I was surprised that a rules-based system was not tested completely, perhaps because the Lua code is legacy relative to the newer Rust implementation?
It tracks what I've seen elsewhere: quality engineering can't keep up with the production engineering. It's just that I think of CloudFlare as an infrastructure place, where that shouldn't be true.
I had a manager who came from defense electronics in the 1980's. He said in that context, the quality engineering team was always in charge, and always more skilled. For him, software is backwards.
I realise this may probably boggle the mind of the modern software developer.
At some point you have to admit that humans are pretty bad at some things. Keeping documentation up to date and coherent is one of those things, especially in the age of TikTok.
Better to live in the world we have and do the best you can, than to endlessly argue about how things should be but never will become.

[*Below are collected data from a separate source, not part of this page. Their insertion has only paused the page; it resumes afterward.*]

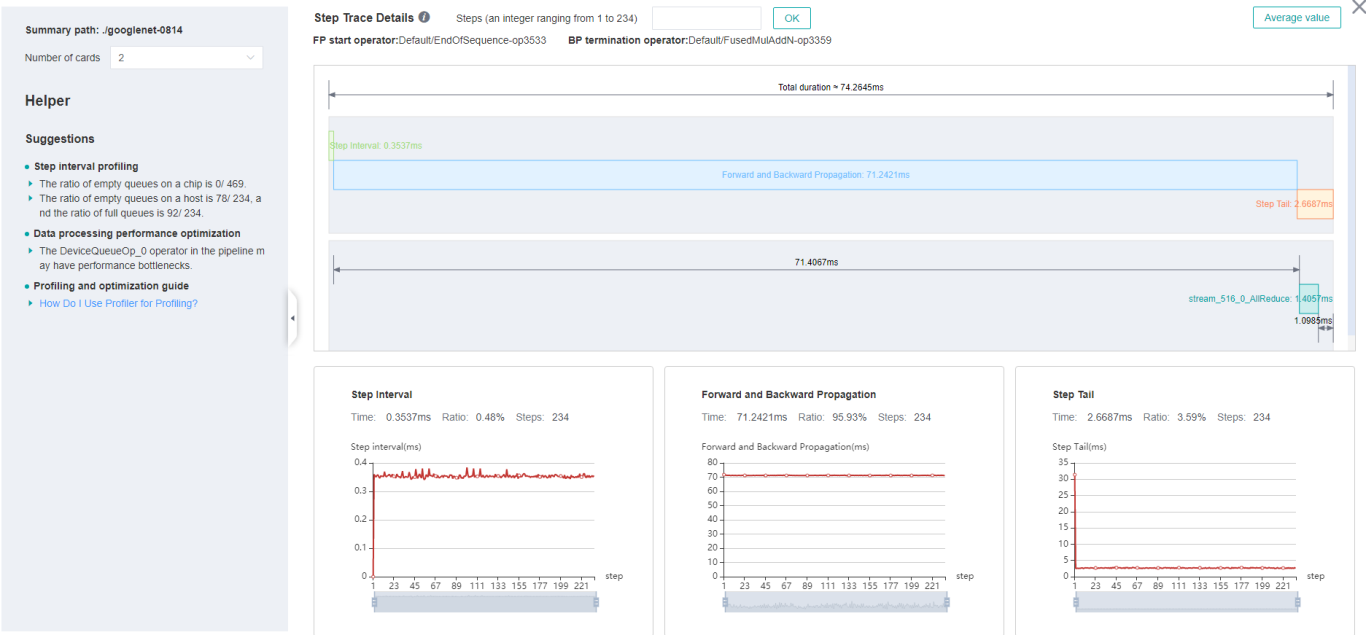1366x635 pixels.
Task: Expand the empty queues on chip suggestion
Action: [30, 184]
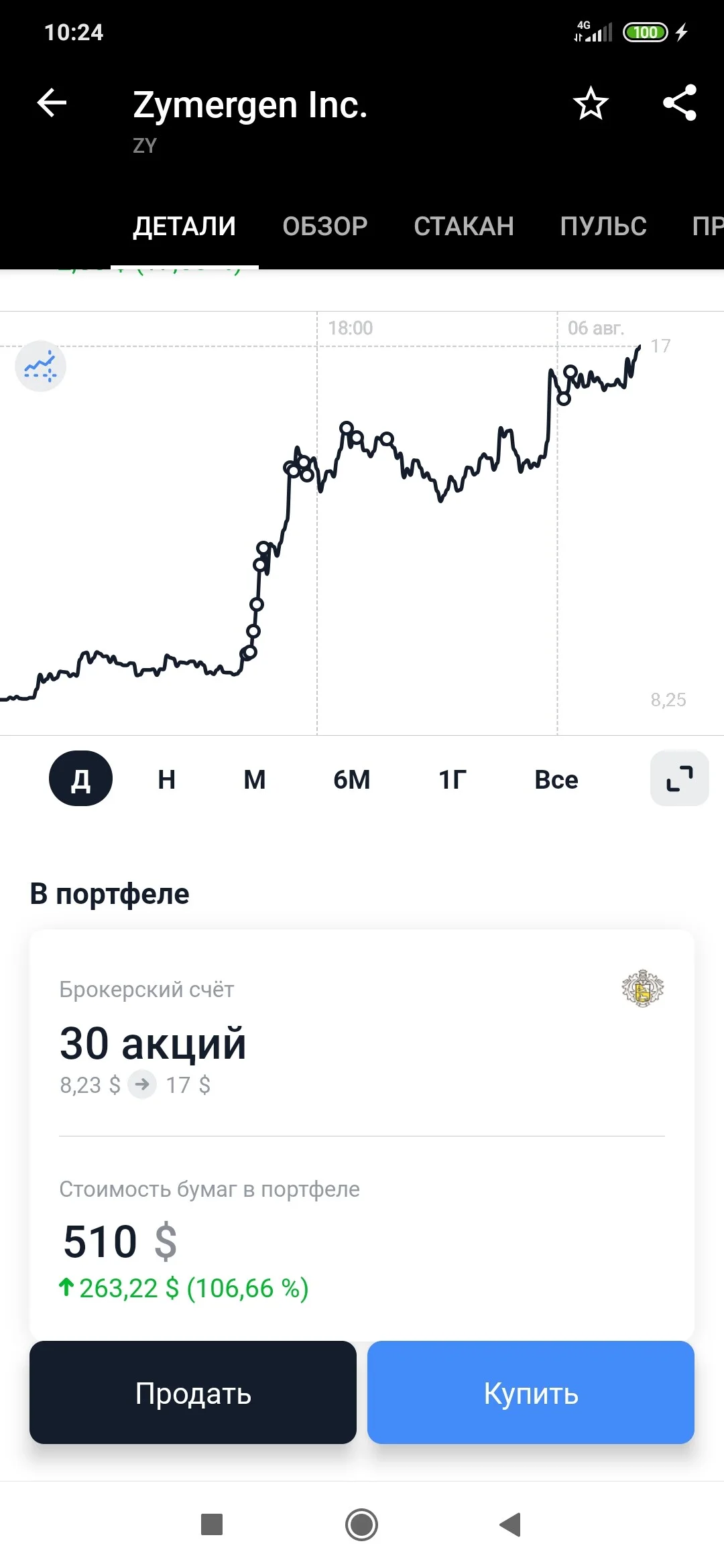Viewport: 724px width, 1568px height.
Task: Select the Д daily chart period
Action: pyautogui.click(x=80, y=779)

Shouldn't grey beards, grizzled by years of practicing rigorous engineering, be passing this knowledge on to the next generation? How did they learn it when just starting out? They weren't born with it. Maybe engineering has actually improved so much that we only need to experience outages this frequently, and such feelings of nostalgia are born from never having to deal with systems having such high degrees of complexity and, realistically, 100% availability expectations on a global scale.
The amount of dedication and meticulous and concentrated work I know from older engineers when I started work and that I remember from my grand fathers is something I very rarely observe these days. Neither in engineering specific fields nor in general.